Use Worksheet 7.1. Every 4 months, Sean Ma takes an inventory of the consumer debts that he has outstanding. His latest tally shows that he still owes $3,750 on a home improvement loan (monthly payments of $175); he is making $105 monthly payments on a personal loan with a remaining balance of $625; he has a $2,250, secured, single-payment loan that's due late next year; he has a $90,000 home mortgage on which he's making $900 monthly payments; he still owes $7,100 on a new car loan (monthly payments of $400); and he has a $760 balance on his MasterCard (minimum payment of $40), a $30 balance on his Exxon credit card (balance due in 30 days), and a $900 balance on a personal line of credit ($50 monthly payments). Use Worksheet 7.1 to prepare an inventory of Sean's consumer debt. Round the answers to the nearest cent.

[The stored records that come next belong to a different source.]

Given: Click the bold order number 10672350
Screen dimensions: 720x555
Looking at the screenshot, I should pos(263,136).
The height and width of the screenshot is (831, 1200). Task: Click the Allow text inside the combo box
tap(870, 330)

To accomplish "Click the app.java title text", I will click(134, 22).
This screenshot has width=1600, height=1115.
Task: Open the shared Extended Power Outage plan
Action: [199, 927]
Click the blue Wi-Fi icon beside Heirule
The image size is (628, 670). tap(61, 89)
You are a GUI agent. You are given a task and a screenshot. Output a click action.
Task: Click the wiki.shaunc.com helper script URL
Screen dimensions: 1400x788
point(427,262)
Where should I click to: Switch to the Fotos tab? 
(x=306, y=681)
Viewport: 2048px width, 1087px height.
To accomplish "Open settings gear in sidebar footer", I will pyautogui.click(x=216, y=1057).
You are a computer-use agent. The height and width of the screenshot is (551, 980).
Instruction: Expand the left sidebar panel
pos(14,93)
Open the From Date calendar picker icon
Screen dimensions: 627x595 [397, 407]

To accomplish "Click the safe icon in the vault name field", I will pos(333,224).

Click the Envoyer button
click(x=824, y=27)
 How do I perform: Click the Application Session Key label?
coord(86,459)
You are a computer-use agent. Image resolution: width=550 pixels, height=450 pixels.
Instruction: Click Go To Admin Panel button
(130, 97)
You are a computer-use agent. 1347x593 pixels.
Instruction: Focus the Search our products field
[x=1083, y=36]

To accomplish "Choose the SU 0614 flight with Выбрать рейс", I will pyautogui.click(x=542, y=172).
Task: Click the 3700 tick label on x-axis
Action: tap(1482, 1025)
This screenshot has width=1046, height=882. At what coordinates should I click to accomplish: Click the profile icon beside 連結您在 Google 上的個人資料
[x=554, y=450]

Type of Consumer Debt Creditor Currently Monthly Payment Latest Balance Due
Auto loans $ $
Personal installment loans $ $
Home improvement loan $ $
Single-payment loans $
Credit cards MasterCard $ $
(retail charge cards, bank cards, T&E cards, etc.) Exxon $
Personal line of credit $ $
Totals $ $

Find Sean's debt safety ratio given that his take-home pay is $2,500 per month. Round the answer to 1 decimal place.

%

Would you consider this ratio to be good or bad?